SOURCE PASSAGE |
I commend you for having so much contact with BM. Most FP do not like talking to the birth parents. It is people like you that will make a difference in the family and not only the child. Thanks for posting. Good luck.
FosterMom78
January 6th, 2009, 07:42 AM
Thanks PowerMan. I really appreciate your advice and good wishes. I will take them to heart. I am trying to really just guide the BM and not offer any monetary support but sometimes it's just sooo hard when I know the child is with her. I love the little boy like my own and just want him to have all of the things that he would if he were still with me. You do have a good point though... maybe if I stop helping her ( ie: giving her rent money etc...) she will bottom out again and the child will be returned to me in the long run.... It's just so hard to watch sometimes. I really wish the SW would just give 5 solid minutes to the case to figure out what is REALLY going on...... :(
ThePowerMan
January 7th, 2009, 06:51 PM
I know the feeling. Sometimes I would love to be able to change positions again (From FP to SW and then back to FP) You know....maybe be both for the day. But unfortunately our feeling would probably get in the way. You have to ask the question......Is he or she safe? From that you have to remember that we can't all be the same. God made us ALL different from our ethnic backgrounds to our economic backgrounds. I am not sure why but I know He did it for a reason. But what I am sure of is that we can't put our personal morals and desires on everyone that we come in contact with. I wish we could but .......that's another story.

EXTRACTED MATERIAL |
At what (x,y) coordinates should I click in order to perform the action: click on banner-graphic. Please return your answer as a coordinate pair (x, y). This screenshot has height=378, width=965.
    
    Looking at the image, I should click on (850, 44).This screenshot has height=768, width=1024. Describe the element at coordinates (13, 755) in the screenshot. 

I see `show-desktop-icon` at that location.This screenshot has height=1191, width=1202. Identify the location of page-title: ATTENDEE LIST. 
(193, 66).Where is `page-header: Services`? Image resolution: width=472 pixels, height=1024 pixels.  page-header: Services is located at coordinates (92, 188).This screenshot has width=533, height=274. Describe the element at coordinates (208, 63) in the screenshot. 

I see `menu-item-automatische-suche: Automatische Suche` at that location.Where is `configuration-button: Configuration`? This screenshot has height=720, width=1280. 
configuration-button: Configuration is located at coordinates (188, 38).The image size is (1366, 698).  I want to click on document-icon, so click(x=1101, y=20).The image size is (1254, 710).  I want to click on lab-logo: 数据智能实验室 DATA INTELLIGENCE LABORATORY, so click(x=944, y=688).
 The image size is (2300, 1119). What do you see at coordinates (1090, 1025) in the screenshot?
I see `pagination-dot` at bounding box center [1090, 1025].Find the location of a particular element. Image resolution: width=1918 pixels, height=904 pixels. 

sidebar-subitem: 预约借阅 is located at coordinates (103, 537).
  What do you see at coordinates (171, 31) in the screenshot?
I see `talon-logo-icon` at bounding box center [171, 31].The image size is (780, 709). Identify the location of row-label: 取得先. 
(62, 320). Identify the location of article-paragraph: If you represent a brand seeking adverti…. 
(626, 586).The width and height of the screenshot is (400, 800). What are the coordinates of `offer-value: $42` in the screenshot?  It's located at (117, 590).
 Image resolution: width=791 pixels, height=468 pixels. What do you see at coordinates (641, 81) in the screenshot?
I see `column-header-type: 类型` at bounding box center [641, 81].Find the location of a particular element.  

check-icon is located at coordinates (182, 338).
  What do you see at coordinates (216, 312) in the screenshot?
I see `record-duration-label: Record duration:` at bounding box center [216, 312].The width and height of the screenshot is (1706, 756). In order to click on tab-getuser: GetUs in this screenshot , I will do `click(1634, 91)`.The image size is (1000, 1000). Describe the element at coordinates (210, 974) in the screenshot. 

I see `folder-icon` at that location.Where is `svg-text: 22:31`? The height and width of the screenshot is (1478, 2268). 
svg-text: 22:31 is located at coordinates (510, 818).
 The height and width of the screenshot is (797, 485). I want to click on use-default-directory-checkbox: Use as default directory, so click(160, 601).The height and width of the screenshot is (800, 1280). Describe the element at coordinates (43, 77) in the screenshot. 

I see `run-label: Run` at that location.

PROMPT 1 | List every abbreviation in the foster care forum thread that stands for a person's role, as each is written there.
PROMPT 2 | In the foster care forum thread, print the words from "I commend you" up to and including "posting. Good luck.".
PROMPT 3 | In the foster care forum thread, what question does ThePowerMan say you have to ask?

EXERCISE ANSWER 1 |
BM
FP
SW

EXERCISE ANSWER 2 |
I commend you for having so much contact with BM. Most FP do not like talking to the birth parents. It is people like you that will make a difference in the family and not only the child. Thanks for posting. Good luck.

EXERCISE ANSWER 3 | Is he or she safe?